◆ **Challenge 1**
Rewrite the passage of the Apple Gatekeeper article that opens with the words "Both are big" and closes with "couldn’t get through.", swapping "Gatekeeper" for "the security check".

And for some, it could be dangerous.
“There’s a small percentage of people in our society that absolutely need free speech and absolutely need privacy because they change the world,” says Paul. “They’re labor organizers, or political organizers, or they’re speaking truth to power, or they’re investigative journalists investigating corrupt government or corrupt military, and things like that require privacy.”
These people could be using apps or services that enhance privacy, for example, like the Tor Browser. Isolating them, with their IP addresses (which can yield location data) would be trivial for the NSA or other governmental organizations. Tracking them from location to location would reveal patterns of movement.
In the U.S., it’s illegal for Apple to keep your data private from the government if the government asks for it, Paul says. The U.S. government doesn’t exercise that power very frequently: Apple’s transparency report shows that from July to December 2019, the U.S. requested data from Apple on its customers 5,271 times. There’s no data yet on 2020.
But ultimately, the government doesn’t even need to ask.
“Because they were transmitted unencrypted, the military surveillance organizations that monitor all this traffic that runs across the internet backbones and ISPs, they’re going to save this forever,” Paul told me. “So Apple might delete all the data, Apple might stop logging all the data, but the last two years of your pattern of life data, what you open when and where and from which IPs, that’s going to be saved by the NSA forever.”
Apple did quickly respond to Paul’s concerns with both an explanation and policy changes.
“Gatekeeper performs online checks to verify if an app contains known malware and whether the developer’s signing certificate is revoked,” the company said. “We have never combined data from these checks with information about Apple users or their devices. We do not use data from these checks to learn what individual users are launching or running on their devices.”
In addition, Apple promised to launch a new encrypted protocol for developer certification checks and a new preference for customers to opt out of these security protections.
Both are big steps.
One other thing Apple committed to: beefing up the servers that run Gatekeeper. The privacy breech that Gatekeeper represented only recently became obvious because in November, phoning home failed. Macs attempting to contact Apple servers to check if downloaded software was clean couldn’t get through.
Apple uses OCSP (Online Certificate Status Protocol) to manage the communication, and when it failed, Apple computers became slow and unresponsive.
The preference that Apple committed to developing is a bigger step than it appears. The preference will allow customers to opt out, which will make them more vulnerable to malware and hacking.
“Apple has put in a tremendous amount of time and effort and resources into keeping their devices — and when I say their devices, your devices that you purchase from Apple that have Apple’s logo on it — keeping their devices free of malware,” Paul says. “Apple is the leading platform for prevention of malware. It’s also the leading platform for Apple-related censorship.”
And that’s the ultimate quandary.
Apple can ensure that its products are free from tamping and hacking with a high degree of certainty when it controls what software can run on them. This is the App Store model for iPhone, and it’s partially replicated on the Mac, with the Mac App Store, and with Gatekeeper, which checks developer bona fides even for non-Mac App Store applications.
But it can only do so by exerting a degree of control over the products that it sells to its customers that at some level impacts customer privacy, and at another level potentially turns a general-purpose computing device into a specific tool with a limited number of capabilities: an appliance.
That’s essentially the iPhone.
“On iPhones, you cannot wipe and reinstall an iPhone without the iPhone talking to Apple … transmitting a serial number at Apple,” Paul says. “On an iPhone, even software that you have produced yourself from scratch cannot run on an iPhone without connecting to Apple over the internet and obtaining permission to do so first. Now, this makes this platform virtually free of malware. It also makes it virtually free of dissent against Apple.”
But now, the Mac will not fully follow that model.
Committing to a preference that Apple customers can opt out of having their Macs phone home to check on the safety of apps you’re running is a step towards freedom and openness: maintaining the Mac, like a Windows PC, as a platform on which you can run any software you wish.
But privacy does come at a cost. And the price, ultimately, could be security.

◆ **Data entries**
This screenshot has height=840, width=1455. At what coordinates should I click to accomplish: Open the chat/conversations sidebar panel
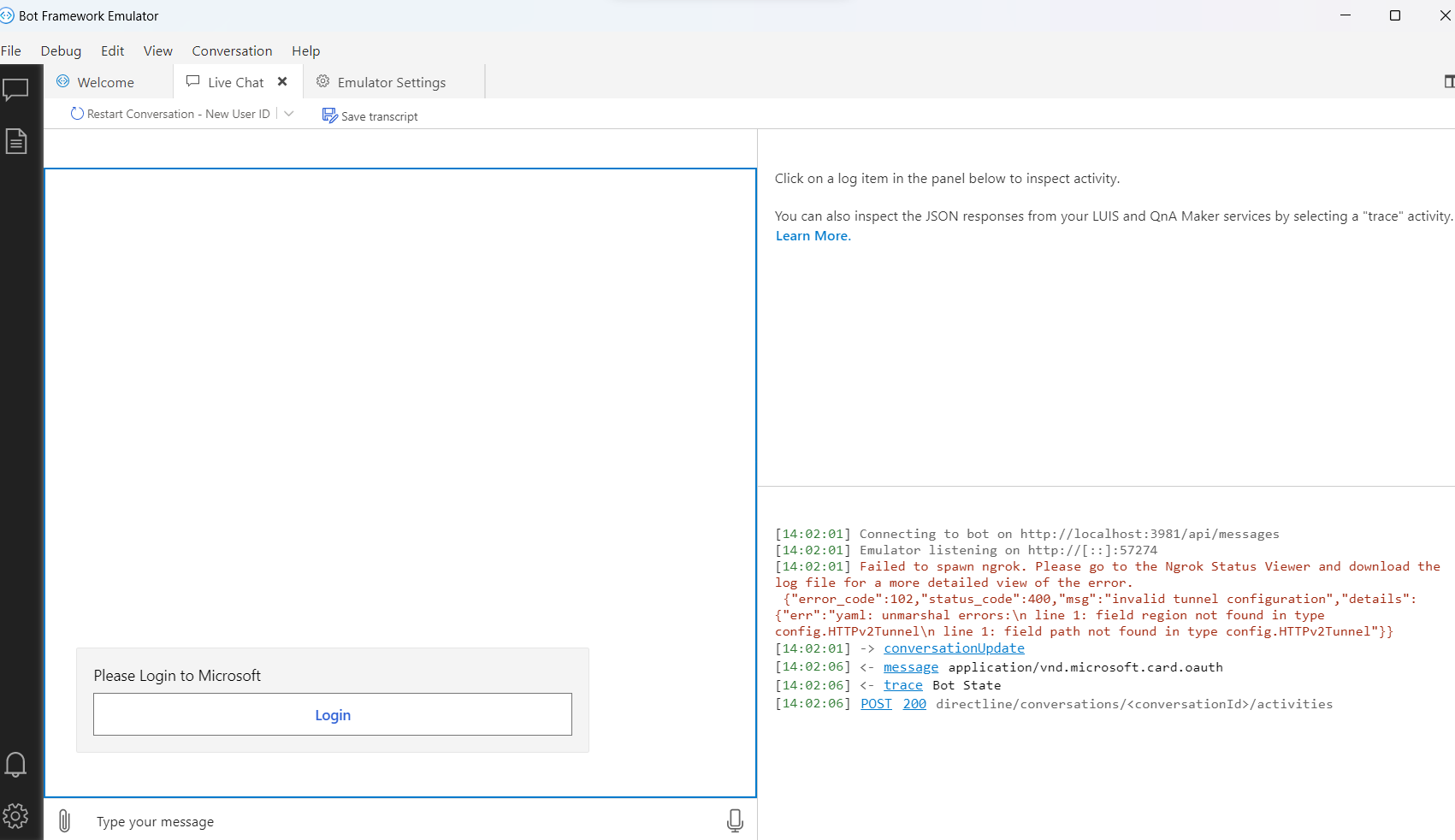16,89
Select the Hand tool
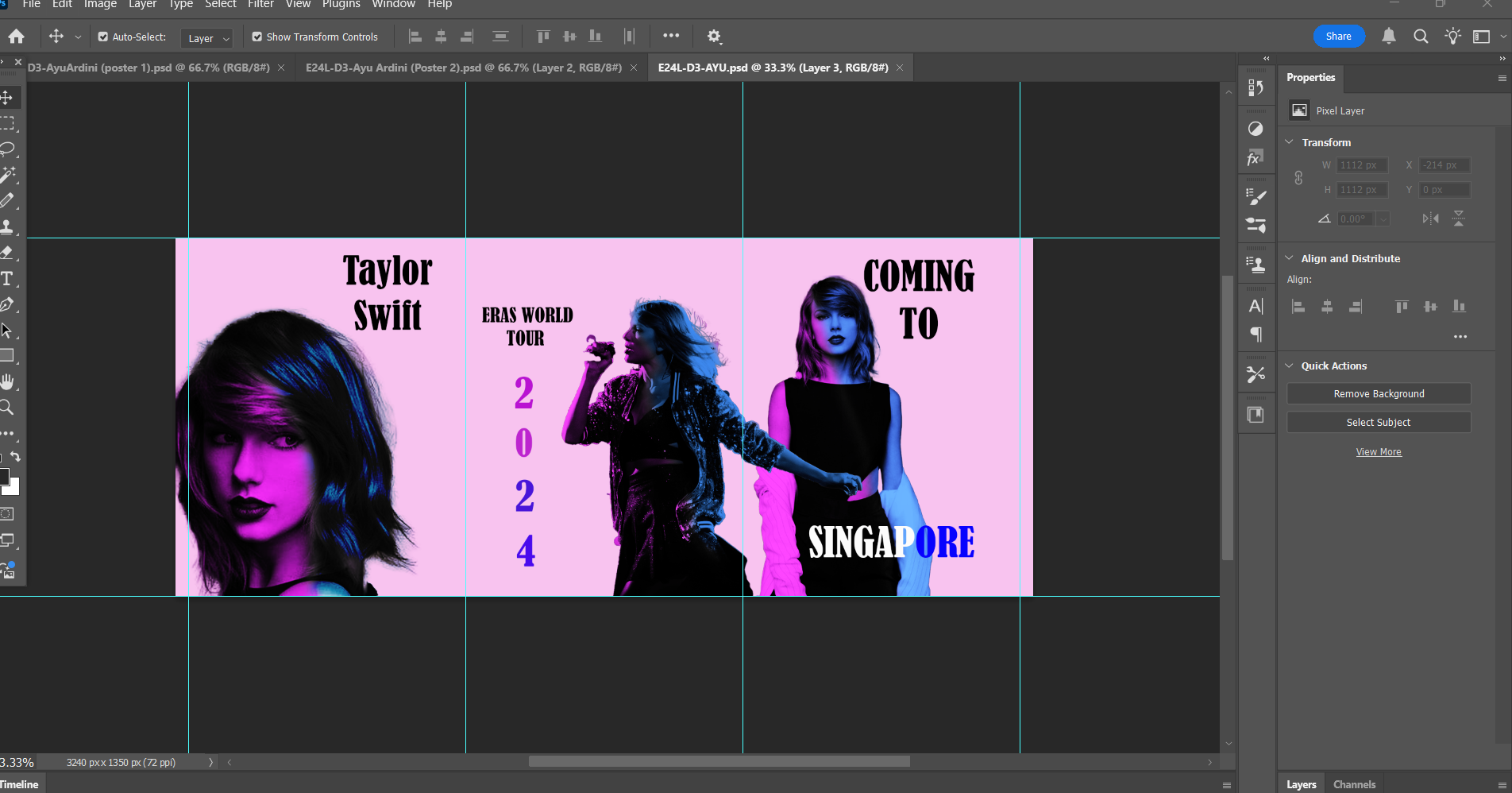This screenshot has width=1512, height=793. click(x=7, y=382)
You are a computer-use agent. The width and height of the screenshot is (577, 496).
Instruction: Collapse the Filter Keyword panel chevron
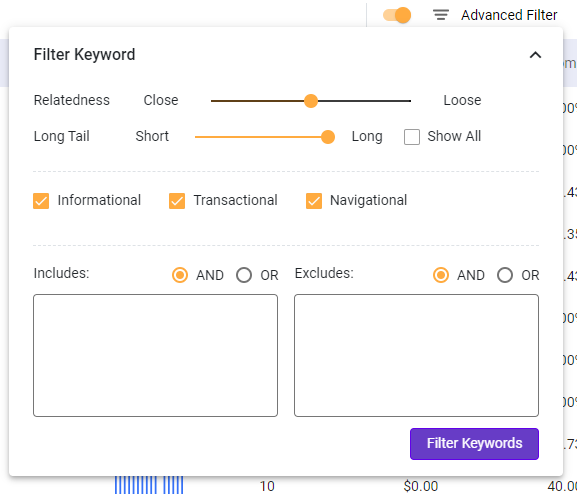point(535,55)

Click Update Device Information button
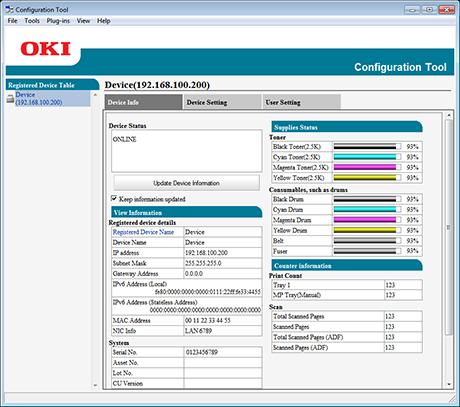point(186,183)
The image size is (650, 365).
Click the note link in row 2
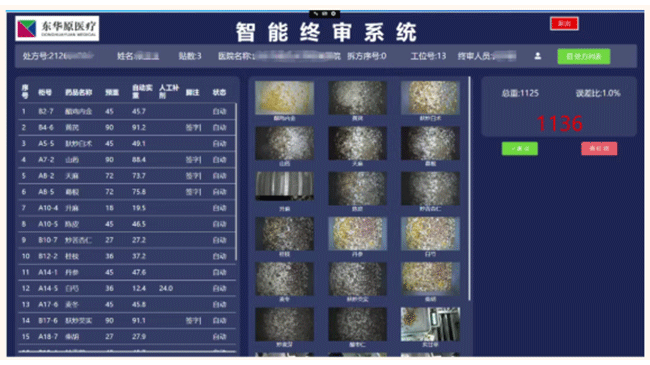(x=193, y=127)
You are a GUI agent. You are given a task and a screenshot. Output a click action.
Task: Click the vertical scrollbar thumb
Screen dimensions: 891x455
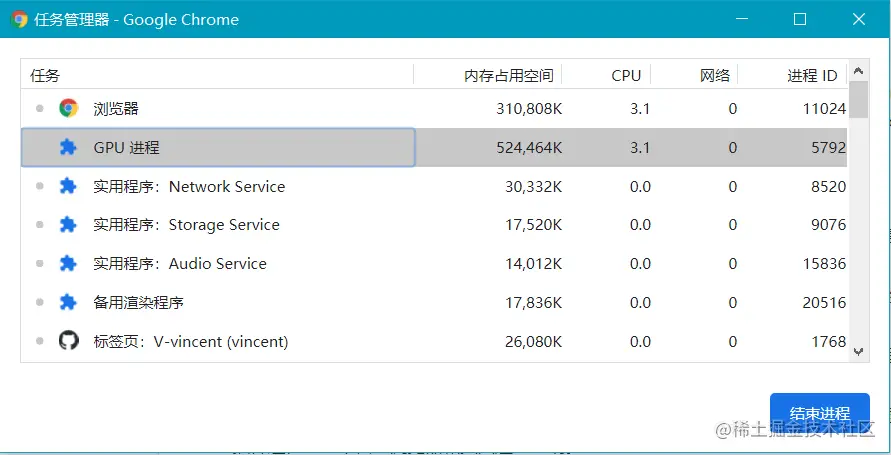tap(859, 100)
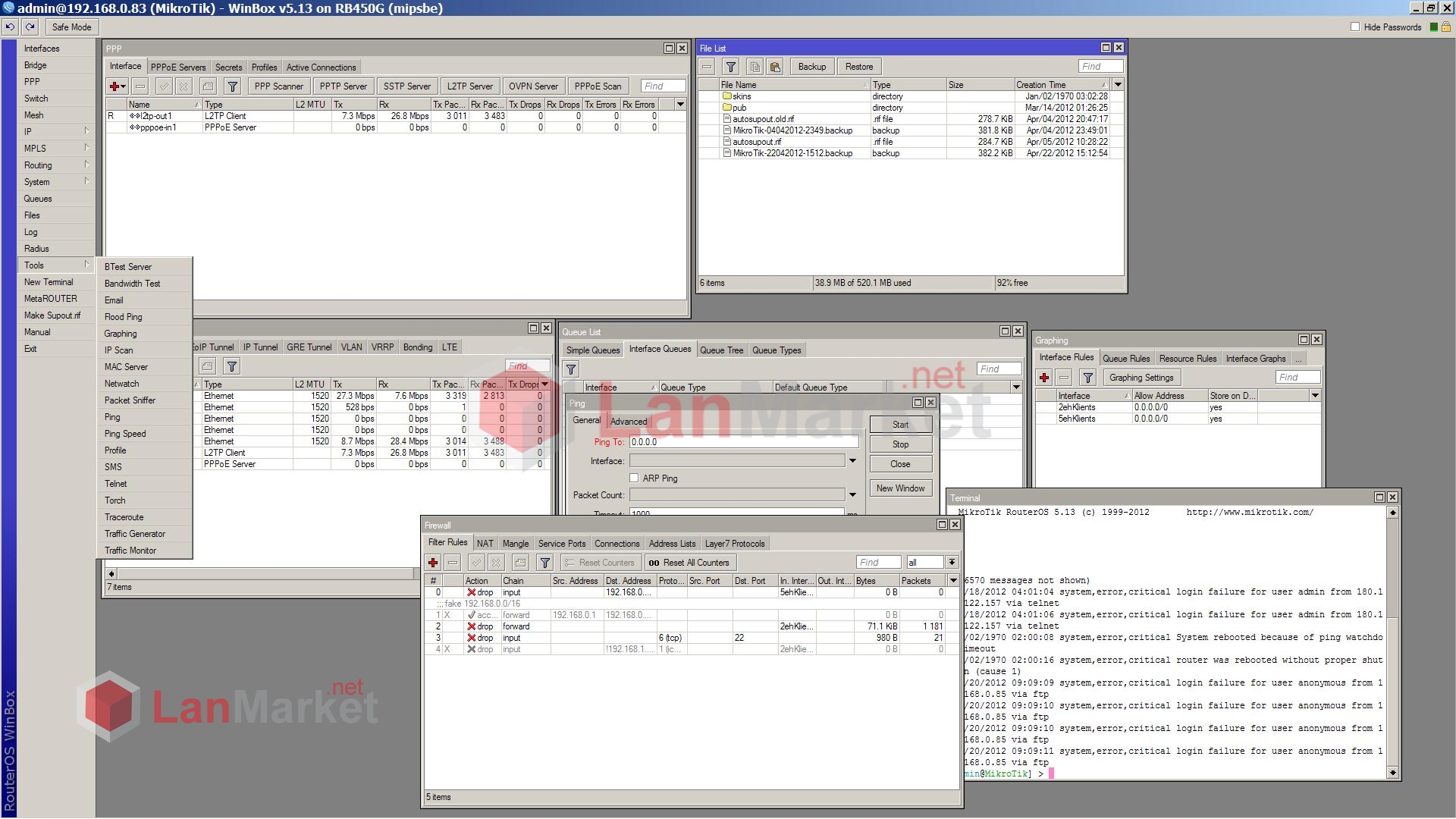Image resolution: width=1456 pixels, height=819 pixels.
Task: Paste a file using the File List paste icon
Action: pyautogui.click(x=775, y=67)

◆ **Challenge 2**
Return the listing from its first line through the line containing "(x=193, y=127)", both included, copied line for line. Omit the pictures.

◆ **Task output 1**
Both are big steps.
One other thing Apple committed to: beefing up the servers that run the security check. The privacy breech that the security check represented only recently became obvious because in November, phoning home failed. Macs attempting to contact Apple servers to check if downloaded software was clean couldn’t get through.

◆ **Task output 2**
This screenshot has height=840, width=1455. At what coordinates should I click to accomplish: Open the chat/conversations sidebar panel
16,89
Select the Hand tool
This screenshot has width=1512, height=793. click(x=7, y=382)
You are a computer-use agent. The width and height of the screenshot is (577, 496).
Instruction: Collapse the Filter Keyword panel chevron
point(535,55)

Click Update Device Information button
point(186,183)
The image size is (650, 365).
Click the note link in row 2
(x=193, y=127)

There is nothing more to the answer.